China has reportedly told its commodity buyers to stop all imports of U.S. agricultural products. The move is in response to Trump’s planned tariff increase announced last week. Trump is using the tariffs to place pressure on China to reach a trade agreement. China also announced the devaluation of its currency Monday, an action a Rabobank researcher told Bloomberg News is “among the worst-case scenarios.” China appears to be waiting out the upcoming November 2020 U.S. elections to see if the political climate in the U.S. will change. The announcement Monday by China follows news that it was buying U.S. ag products, as promised in prior talks, just not at expected levels due to “market conditions.”

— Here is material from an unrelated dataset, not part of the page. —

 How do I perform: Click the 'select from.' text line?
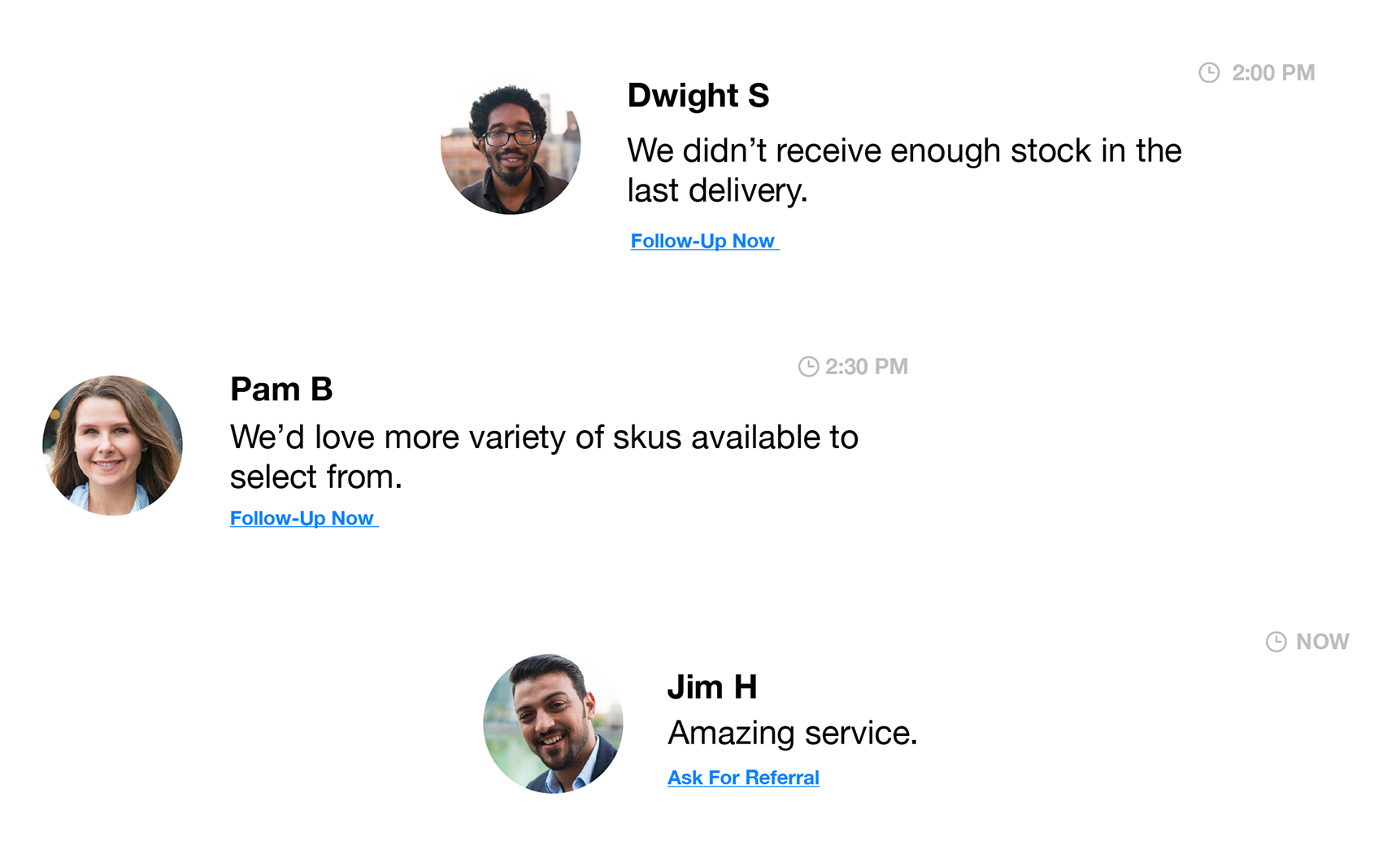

China claims demand for soybeans is weak in the nation as African swine fever has reduced its hog herd and need for feed ingredients. Trump administration officials claimed over the weekend that significant ag purchases may keep the U.S. from enacting the next round of tariffs, before China halted all purchases.
Trade war worries sent Wall Street retreating Monday as some experts fear the rest of the U.S. could join agriculture in a depressed economy. Experts from Morgan Stanley predict a global recession if the trade war escalates through Trump’s threatened additional 25 percent tariffs on China. Trump intends to implement 10 percent of the tariffs next month, the cause for China’s stoppage of U.S. ag purchases and devaluing its currency. Trump accused China of using the devaluation of its currency to retaliate against the U.S., but China’s central bank denied it made the move as an intentional response to the trade war. China still plans to retaliate against the U.S. tariffs that will start in September.
Morgan Stanley representatives told CNBC Monday the firm believes a global recession will come in about nine months if the trade war further escalates. U.S. negotiators met with Chinese officials late last month and plan an additional round of talks at the beginning of September.